La BNB persiste et signe. Elle revient avec un travail portant sur plus de 25 ans qui montre que si la productivité a progressé plus que les salaires, l’argent n’est pas tombé dans la poche des entreprises pour autant car celles-ci doivent renouveler leur équipement plus rapidement.

La Banque nationale de Belgique (BNB) vient de faire paraître une étude sur le taux de marge des entreprises afin de voir dans quelle mesure celui-ci aurait pu influencer l’inflation. Les entreprises auraient-elles été trop avides?

Ce n’est pas la première étude sur le sujet. La BNB en avait fait une voici quelques mois. Mais ce travail-ci est plus large car il remonte dans le temps et scrute aussi ce qui se passe chez nos voisins. On ne fera pas durer le suspense: non, il n’y a pas eu de “greedflation” (inflation causée par l’avidité des entreprises) chez nous, même si certains secteurs, dans l’industrie notamment, ont pu afficher des marges en hausse.

Mais le plus intéressant est peut-être ailleurs. Les économistes de la BNB ont observé que l’économie d’aujourd’hui est davantage gourmande en capital. Un autre point remarquable concerne l’évolution plus rapide de la productivité que les salaires, ce qui vient contredire certains discours sur le handicap de compétitivité.

Il faut ajouter deux grains de sel. D’une part, c’est une observation macroéconomique et donc, il y a évidemment des situations très différentes entre entreprises individuelles. Ensuite, les chiffres de la BNB sont pour la plupart arrêtés avant la grande indexation de janvier 2023, ce qui fait que nous n’avons pas le dernier épisode du feuilleton.

» **Tâche demandée 1**
Recopiez, dans l'article sur l'étude de la BNB, le passage qui s'ouvre sur les mots contenant « La Banque nationale » et se clôt sur « marges en hausse. ».
» **Tâche demandée 2**
Réécrivez sous forme de liste le paragraphe de l'article sur l'étude de la BNB qui commence par « Ce n’est pas la première étude », en conservant ses faits principaux.
Les données qui suivent proviennent d'une autre source.

» **Extrait de données**
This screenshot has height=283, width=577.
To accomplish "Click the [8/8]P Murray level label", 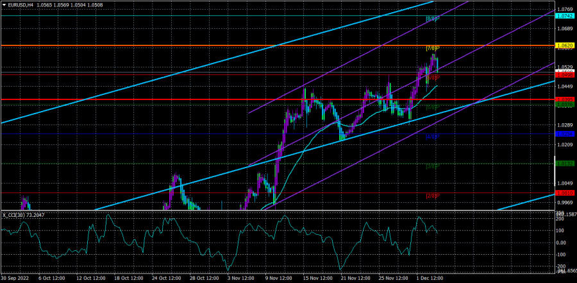I will point(432,19).
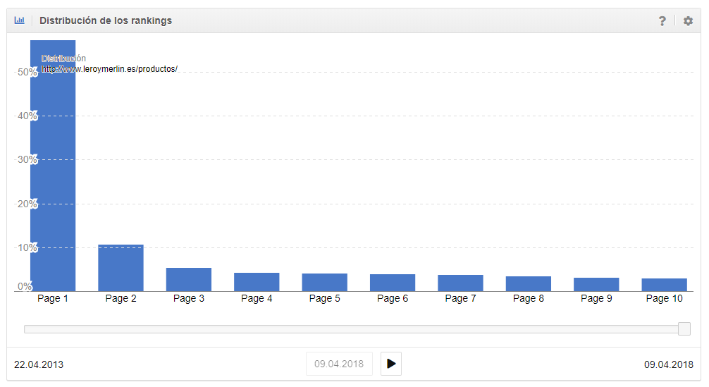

» **Solution proposée 1**
La Banque nationale de Belgique (BNB) vient de faire paraître une étude sur le taux de marge des entreprises afin de voir dans quelle mesure celui-ci aurait pu influencer l’inflation. Les entreprises auraient-elles été trop avides?

Ce n’est pas la première étude sur le sujet. La BNB en avait fait une voici quelques mois. Mais ce travail-ci est plus large car il remonte dans le temps et scrute aussi ce qui se passe chez nos voisins. On ne fera pas durer le suspense: non, il n’y a pas eu de “greedflation” (inflation causée par l’avidité des entreprises) chez nous, même si certains secteurs, dans l’industrie notamment, ont pu afficher des marges en hausse.

» **Solution proposée 2**
- La BNB avait déjà publié une étude sur le sujet quelques mois plus tôt.
- La nouvelle étude est plus large : elle remonte plus loin dans le temps et examine aussi la situation des pays voisins.
- Conclusion : il n'y a pas eu de « greedflation » (inflation causée par l'avidité des entreprises) en Belgique.
- Certains secteurs, notamment dans l'industrie, ont toutefois pu afficher des marges en hausse.